By considering its divergence, test whether the following vector field could be a magnetic field:
F=(a/r) cos∅ r Where a is constant. NOTE( the 'r' has the hat symbol ontop if it, unit vector i think)

Homework Equations

You may use that is cylindrical co-ordinates:
∇.F=(1/r)∂/∂r(rFr) + (1/r)∂F∅/∂∅ + ∂Fz/∂z

The Attempt at a Solution

I tried to differentiate F with repect to r but the 'rFr' threw me! Then differentiating with respect to ∅ then z. But I still don't understand what they want me to test. I am lacking not only in the mathematical side to the question but also the theory. Please help, been at it for days!

 

[pasmith]

Homework Statement

By considering its divergence, test whether the following vector field could be a magnetic field:
F=(a/r) cos∅ r Where a is constant. NOTE( the 'r' has the hat symbol ontop if it, unit vector i think)

Homework Equations

You may use that is cylindrical co-ordinates:
∇.F=(1/r)∂/∂r(rFr) + (1/r)∂F∅/∂∅ + ∂Fz/∂z

The Attempt at a Solution

I tried to differentiate F with repect to r but the 'rFr' threw me! Then differentiating with respect to ∅ then z. But I still don't understand what they want me to test. I am lacking not only in the mathematical side to the question but also the theory. Please help, been at it for days!

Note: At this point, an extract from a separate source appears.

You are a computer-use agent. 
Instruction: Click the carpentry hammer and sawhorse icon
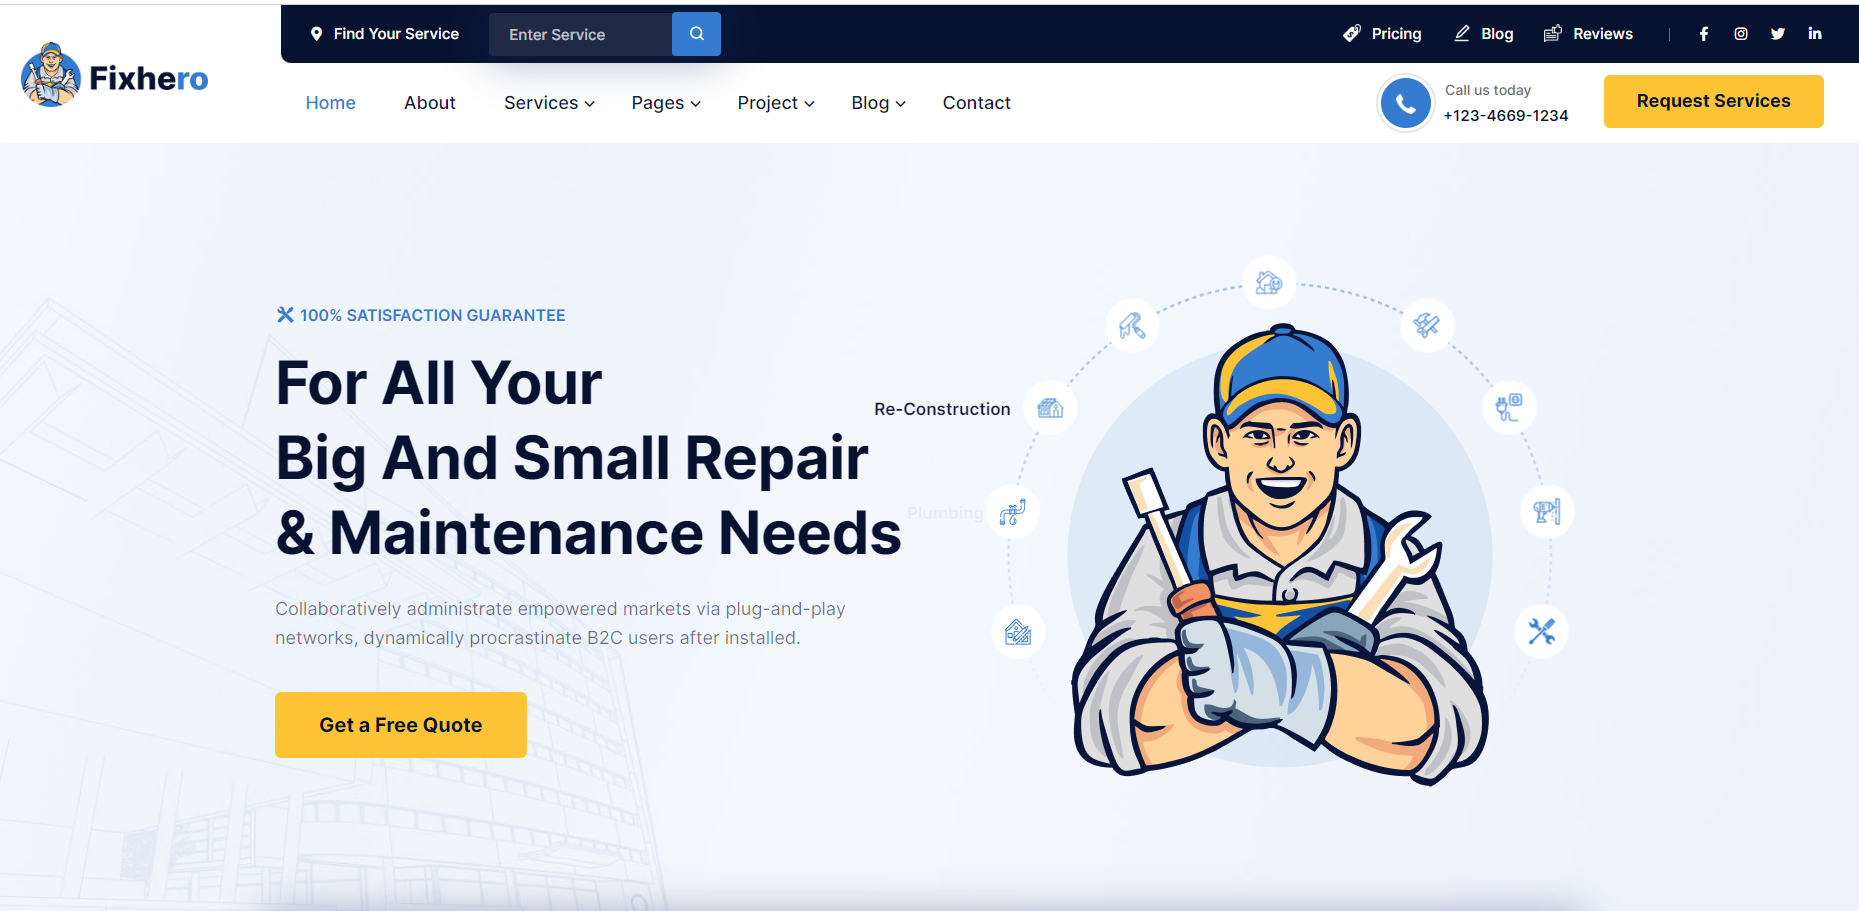tap(1427, 325)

Magnetic fields are divergence-free (recall the Maxwell equation $\nabla \cdot \mathbf{B} = 0$), so if $\nabla \cdot \mathbf{F} \neq 0$ then $\mathbf{F}$ cannot be a magnetic field. But if $\nabla \cdot \mathbf{F} = 0$ then it could.

$$\mathbf{F} \equiv<br /> F_r\,\hat{\mathbf{r}} + F_\phi\,\hat{\mathbf{\phi}} + F_z\,\hat{\mathbf{z}}<br /> = \frac ar \cos \phi\,\hat{\mathbf{r}}$$

To determine $\nabla \cdot \mathbf{F}$ you must first determine the components of $\mathbf{F}$. The unit vectors are orthogonal, so $F_r = \mathbf{F} \cdot \hat{\mathbf{r}}$ etc. We see then that $F_\phi = F_z = 0$ and
$$F_r = \frac {a \cos \phi}r.$$

 

[Michael 37]

Is the reason for Fϕ=Fz=0 because in the F function, there are no ∅ or z components?

So now all that is left is Fr = (a/r) cos ∅ so do i need the divergence of that (in other words do i differentiate that with respect to r?) And if it = 0, it may be a magnetic field and if it doesn't = 0 it can't be a magnetic field?